* _Required work_:
Render every line of the items below as a Markdown table with the columns "Row" and "Line", numbering the rows and omitting blank lines.

[BEGIN Exercise inputs]

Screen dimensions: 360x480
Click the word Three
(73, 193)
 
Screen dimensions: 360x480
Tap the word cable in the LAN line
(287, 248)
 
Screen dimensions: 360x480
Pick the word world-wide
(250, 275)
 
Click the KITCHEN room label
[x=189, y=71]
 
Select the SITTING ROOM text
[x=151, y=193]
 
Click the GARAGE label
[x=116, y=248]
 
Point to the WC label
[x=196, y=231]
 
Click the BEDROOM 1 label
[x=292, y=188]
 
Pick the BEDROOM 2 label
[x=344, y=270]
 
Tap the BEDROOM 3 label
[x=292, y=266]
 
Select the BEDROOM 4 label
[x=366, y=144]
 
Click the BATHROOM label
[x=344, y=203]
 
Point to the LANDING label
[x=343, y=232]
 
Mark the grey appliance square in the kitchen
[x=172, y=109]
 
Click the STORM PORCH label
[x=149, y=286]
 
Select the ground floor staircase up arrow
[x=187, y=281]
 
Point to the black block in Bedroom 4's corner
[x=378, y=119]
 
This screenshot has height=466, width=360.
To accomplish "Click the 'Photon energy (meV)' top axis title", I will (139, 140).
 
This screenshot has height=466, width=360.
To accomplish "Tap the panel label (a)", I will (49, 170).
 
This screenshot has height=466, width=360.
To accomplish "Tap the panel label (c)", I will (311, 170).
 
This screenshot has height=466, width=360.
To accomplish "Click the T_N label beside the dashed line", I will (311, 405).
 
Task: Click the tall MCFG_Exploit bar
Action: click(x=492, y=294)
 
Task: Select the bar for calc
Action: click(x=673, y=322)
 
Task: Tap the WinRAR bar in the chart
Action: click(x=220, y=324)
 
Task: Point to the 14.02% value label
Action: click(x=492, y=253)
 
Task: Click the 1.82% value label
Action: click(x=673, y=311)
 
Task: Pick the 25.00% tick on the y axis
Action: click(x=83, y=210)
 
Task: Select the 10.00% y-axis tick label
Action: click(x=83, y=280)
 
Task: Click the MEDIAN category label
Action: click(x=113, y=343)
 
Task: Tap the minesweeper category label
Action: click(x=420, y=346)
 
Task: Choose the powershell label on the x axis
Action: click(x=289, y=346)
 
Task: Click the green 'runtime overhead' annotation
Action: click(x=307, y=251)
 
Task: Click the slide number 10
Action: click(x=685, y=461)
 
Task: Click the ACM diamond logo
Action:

[END Exercise inputs]

* _Answer below_:
| Row | Line |
|---|---|
| 1 | Screen dimensions: 360x480 |
| 2 | Click the word Three |
| 3 | (73, 193) |
| 4 | Screen dimensions: 360x480 |
| 5 | Tap the word cable in the LAN line |
| 6 | (287, 248) |
| 7 | Screen dimensions: 360x480 |
| 8 | Pick the word world-wide |
| 9 | (250, 275) |
| 10 | Click the KITCHEN room label |
| 11 | [x=189, y=71] |
| 12 | Select the SITTING ROOM text |
| 13 | [x=151, y=193] |
| 14 | Click the GARAGE label |
| 15 | [x=116, y=248] |
| 16 | Point to the WC label |
| 17 | [x=196, y=231] |
| 18 | Click the BEDROOM 1 label |
| 19 | [x=292, y=188] |
| 20 | Pick the BEDROOM 2 label |
| 21 | [x=344, y=270] |
| 22 | Tap the BEDROOM 3 label |
| 23 | [x=292, y=266] |
| 24 | Select the BEDROOM 4 label |
| 25 | [x=366, y=144] |
| 26 | Click the BATHROOM label |
| 27 | [x=344, y=203] |
| 28 | Point to the LANDING label |
| 29 | [x=343, y=232] |
| 30 | Mark the grey appliance square in the kitchen |
| 31 | [x=172, y=109] |
| 32 | Click the STORM PORCH label |
| 33 | [x=149, y=286] |
| 34 | Select the ground floor staircase up arrow |
| 35 | [x=187, y=281] |
| 36 | Point to the black block in Bedroom 4's corner |
| 37 | [x=378, y=119] |
| 38 | This screenshot has height=466, width=360. |
| 39 | To accomplish "Click the 'Photon energy (meV)' top axis title", I will (139, 140). |
| 40 | This screenshot has height=466, width=360. |
| 41 | To accomplish "Tap the panel label (a)", I will (49, 170). |
| 42 | This screenshot has height=466, width=360. |
| 43 | To accomplish "Tap the panel label (c)", I will (311, 170). |
| 44 | This screenshot has height=466, width=360. |
| 45 | To accomplish "Click the T_N label beside the dashed line", I will (311, 405). |
| 46 | Task: Click the tall MCFG_Exploit bar |
| 47 | Action: click(x=492, y=294) |
| 48 | Task: Select the bar for calc |
| 49 | Action: click(x=673, y=322) |
| 50 | Task: Tap the WinRAR bar in the chart |
| 51 | Action: click(x=220, y=324) |
| 52 | Task: Point to the 14.02% value label |
| 53 | Action: click(x=492, y=253) |
| 54 | Task: Click the 1.82% value label |
| 55 | Action: click(x=673, y=311) |
| 56 | Task: Pick the 25.00% tick on the y axis |
| 57 | Action: click(x=83, y=210) |
| 58 | Task: Select the 10.00% y-axis tick label |
| 59 | Action: click(x=83, y=280) |
| 60 | Task: Click the MEDIAN category label |
| 61 | Action: click(x=113, y=343) |
| 62 | Task: Tap the minesweeper category label |
| 63 | Action: click(x=420, y=346) |
| 64 | Task: Choose the powershell label on the x axis |
| 65 | Action: click(x=289, y=346) |
| 66 | Task: Click the green 'runtime overhead' annotation |
| 67 | Action: click(x=307, y=251) |
| 68 | Task: Click the slide number 10 |
| 69 | Action: click(x=685, y=461) |
| 70 | Task: Click the ACM diamond logo |
| 71 | Action: |